Machine and Deep Learning Models for Hypoxemia Severity Triage in CBRNE Emergencies

Diagnostics (Basel). 2024 Dec 8;14(23):2763. doi: 10.3390/diagnostics14232763.

Abstract

Background/objectives: This study develops machine learning (ML) models to predict hypoxemia severity during emergency triage, particularly in Chemical, Biological, Radiological, Nuclear, and Explosive (CBRNE) scenarios, using physiological data from medical-grade sensors.

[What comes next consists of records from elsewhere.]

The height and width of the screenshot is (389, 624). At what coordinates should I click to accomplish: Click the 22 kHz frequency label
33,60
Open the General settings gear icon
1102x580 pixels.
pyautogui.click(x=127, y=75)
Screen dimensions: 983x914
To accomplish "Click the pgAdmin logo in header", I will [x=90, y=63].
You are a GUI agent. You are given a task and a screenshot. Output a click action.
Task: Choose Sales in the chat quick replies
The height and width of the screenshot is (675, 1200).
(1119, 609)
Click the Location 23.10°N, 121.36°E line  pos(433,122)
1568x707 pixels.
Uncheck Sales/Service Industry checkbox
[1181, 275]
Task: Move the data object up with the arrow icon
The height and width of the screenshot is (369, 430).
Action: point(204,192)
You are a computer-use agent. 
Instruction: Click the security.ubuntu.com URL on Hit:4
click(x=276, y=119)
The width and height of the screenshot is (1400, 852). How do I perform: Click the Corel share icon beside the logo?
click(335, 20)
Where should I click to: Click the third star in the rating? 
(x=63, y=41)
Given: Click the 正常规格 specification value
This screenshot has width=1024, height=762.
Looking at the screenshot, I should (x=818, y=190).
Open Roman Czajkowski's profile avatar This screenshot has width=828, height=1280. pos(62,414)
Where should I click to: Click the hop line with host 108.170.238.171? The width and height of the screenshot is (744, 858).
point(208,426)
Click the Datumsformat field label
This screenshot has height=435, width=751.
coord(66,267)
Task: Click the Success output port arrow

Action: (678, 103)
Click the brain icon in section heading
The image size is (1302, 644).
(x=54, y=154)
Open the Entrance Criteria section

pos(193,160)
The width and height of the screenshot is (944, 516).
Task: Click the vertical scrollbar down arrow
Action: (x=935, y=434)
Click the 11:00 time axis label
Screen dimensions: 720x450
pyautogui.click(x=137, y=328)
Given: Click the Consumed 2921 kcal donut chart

Methods: Tree-based models (TBMs) such as XGBoost, LightGBM, CatBoost, Random Forests (RFs), Voting Classifier ensembles, and sequential models (LSTM, GRU) were trained on the MIMIC-III and IV datasets. A preprocessing pipeline addressed missing data, class imbalances, and synthetic data flagged with masks. Models were evaluated using a 5-min prediction window with minute-level interpolations for timely interventions.

Results: TBMs outperformed sequential models in speed, interpretability, and reliability, making them better suited for real-time decision-making. Feature importance analysis identified six key physiological variables from the enhanced NEWS2+ score and emphasized the value of mask and score features for transparency. Voting Classifier ensembles showed slight metric gains but did not outperform individually optimized models, facing a precision-sensitivity tradeoff and slightly lower F1-scores for key severity levels.

Conclusions: TBMs were effective for real-time hypoxemia prediction, while sequential models, though better at temporal handling, were computationally costly. This study highlights ML's potential to improve triage systems and reduce alarm fatigue, with future plans to incorporate multi-hospital datasets for broader applicability.

Keywords: CBRNE events; CatBoost; EWS; GRU; LSTM; LightGBM; MIMIC-III; MIMIC-IV; NEWS2+; Tree-based models; VIMY Multi-System; XGBoost; artificial intelligence; data preprocessing; deep learning; disaster management; early warning scores; feature importance; gradient boosting models; hypoxemia; imputation; interpolation; machine learning; masks; patient triage; random forest; sliding window; time series interpolation; voting classifier ensemble.

Grants and funding

This research was funded by Ivado’s “Scientific in Action” program in Canada through a consortium including the SADC-CDSS Lab of the CHU Sainte Justine Hospital in Montreal, Canada, applicare.ai Solutions Inc., and Medint CBRNE Group consulting.